Allow to add custom traces and use them as metadata #4425

jordeu · 2023-10-18T10:10:15Z

Description

This PR allows the user to add custom traces on each process. Also exposes them as workflow metadata, so the user can use them without any extra channel.

This is a more generic approach to solve the version tracking problem described at #4386

The idea is to allow the user to collect custom traces before running the command. The custom traces is a map where the key is the name of the custom trace and the value is an string with the bash script to run to collect that trace. The output is always parsed as an string.

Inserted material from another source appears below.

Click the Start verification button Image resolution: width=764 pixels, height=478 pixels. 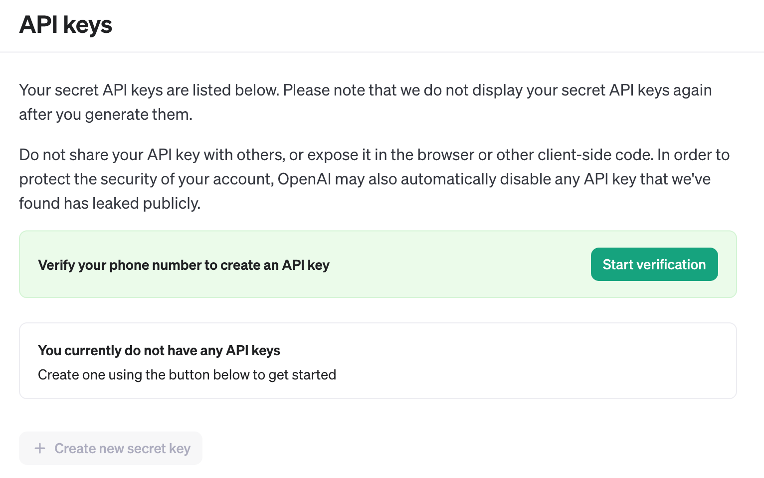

Then all the traces of the completed and resumed tasks are available as workflow metadata at workflow.traces. If workflow.traces is used as part of a process script it will contain all the traces of completed task just before submitting that process.

You can use workflow.traces at workflow.onComplete if you want to store custom traces into a file or do something else.

Example pipeline

See the whole pipeline here

main.nf

def parseVersions(traces) {
  result = ''
  for( t in traces ) {
    v = t.getStore().keySet().findAll{ it.startsWith('custom_version_') }.collect{ "$it: ${t.getStore().get(it)}" }
    if( v ) { 
      result += t.processName + ":\n    " + v.join("\n    ") + "\n"
    }
  } 
  return result
}


process FASTQC {
  conda "bioconda::fastqc=0.11.9"
  customTraces version_fastqc: "fastqc --version | sed -e 's/FastQC v//g'"

  output:
    path 'output.txt'

  """
  echo "FASTQC" > output.txt
  """
}


process BAMTOOLS {
  conda "bioconda::bamtools=2.5.2"
  customTraces version_bamtools: "bamtools --version | grep -e 'bamtools' | sed 's/^.*bamtools //'"

  output:
    path 'output.txt'

  """
  echo "BAMTOOLS" > output.txt
  """
}


process MULTIQC {

  input:
    path 'fastqc.txt'
    path 'bamtools.txt'

  script:
    versions = parseVersions(workflow.traces)
    """
    cat <<-END_VERSIONS > versions.yml
${versions}
END_VERSIONS

    cat fastqc.txt bamtools.txt > result.txt
    """
}

workflow {

  FASTQC()
  BAMTOOLS()

  MULTIQC(FASTQC.out, BAMTOOLS.out)
}

workflow.onComplete {
  println "EXAMPLE VERSIONS YAML:\n${parseVersions(workflow.traces)}"   
}

Notes

This is still a PoC, open to discuss this approach and alternatives.
The workflow.traces is an array of TraceRecord of the completed tasks
Maybe instead of using directly TraceRecord to expose traces to the user, would be better to expose them using a custom class more user friendly.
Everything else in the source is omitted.